医療功労賞は過疎地域や離島、被災地など国内外の困難な環境下で、地域住民の健康増進・疾病予防・治療業務に献身的に携わっている医療従事者、障がい者や難病者の支える活動を行っている医療・福祉・介護分野の関係者を表彰。1972年に始まった。
平良さんは88年に市平良西里でKAZUデンタルクリニックを開院。以来、一般市民の歯科診療だけでなく母子、学校、障がい者、高齢者の診療・保健指導に尽力している。
特に2000年に学校歯科医となった宮古特別支援学校では、さまざまな障がいのある子供たちに対し、程度に応じて、視覚教材を活用したブラッシング、アイシング指導、健康診断が苦手な生徒には保健室の入室、器具の訓練など事前学習を取り入れながら行っている。寄宿舎生活を送る生徒に対しては、就寝前の歯磨き指導をしている。
県の協力医として島内の障がい者歯科診療を引き受けており、在宅治療や複数の障がい者施設、老人保健施設での治療・保健指導を行っている。
また地区歯科医師会長在任時には、新型コロナウイルス感染が拡大し、離島医療体制の強化を図るため、県内で最も早期に、歯科医師のワクチン接種協力医を募った。

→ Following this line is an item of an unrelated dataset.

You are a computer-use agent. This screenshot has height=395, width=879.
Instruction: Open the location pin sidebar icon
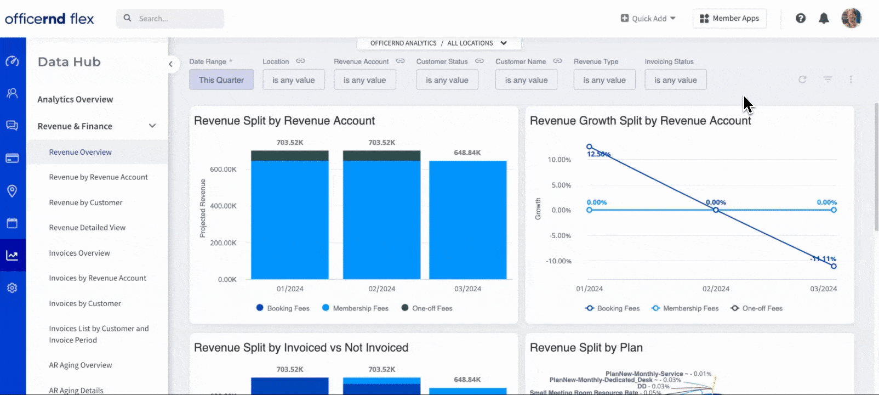[x=12, y=191]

平良さんは「歯科口腔(こうくう)衛生を普及させたいという気持ちと、障がい者を診たいという思いで開業した。地道に障がい者、子供、介護の現場での活動が評価されたと思う。三十数年間、この活動を続けられたのは、支えてくれたスタッフのおかげ」と受賞が決まった時、まずスタッフに感謝の気持ちを伝えたという。

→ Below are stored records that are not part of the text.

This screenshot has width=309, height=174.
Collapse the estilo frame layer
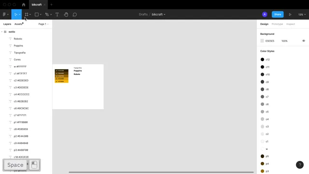(2, 32)
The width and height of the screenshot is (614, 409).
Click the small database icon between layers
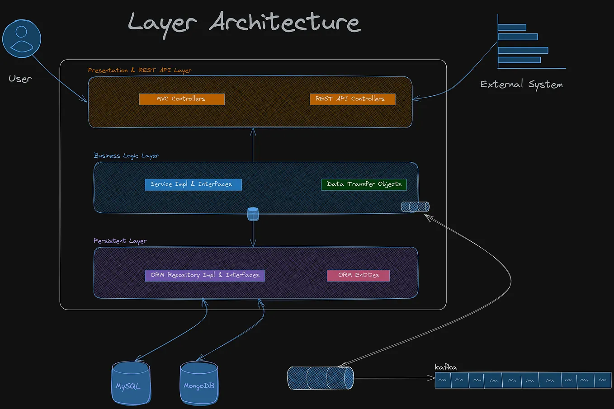(x=253, y=213)
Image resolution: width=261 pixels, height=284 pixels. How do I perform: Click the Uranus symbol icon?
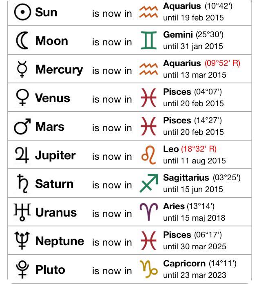click(x=22, y=212)
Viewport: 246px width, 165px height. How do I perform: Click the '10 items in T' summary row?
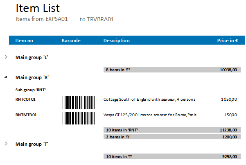tap(172, 156)
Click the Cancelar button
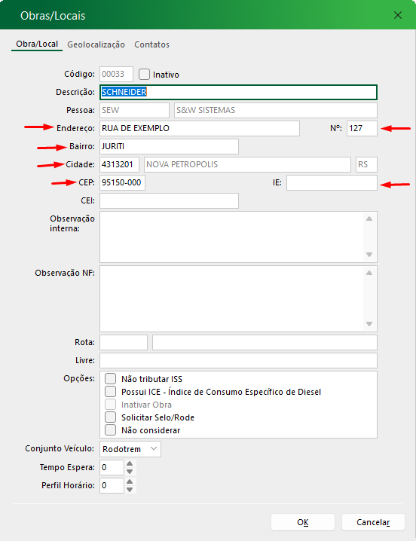Viewport: 416px width, 541px height. coord(373,522)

「歯科医療は命に関わるような重篤なものは多くないが、その人の人生を支えるという意味では重要な医療分野。他の医科と違い、歯科は縁が出来れば、子供の頃から食べられなくなるまで、ずっと診られる特殊な分野。その人の人生そのものを見られることに感謝している」と話した。
例年、受賞伝達式が県庁で行われるが、今回は新型コロナウイルス拡大の影響で中止となった。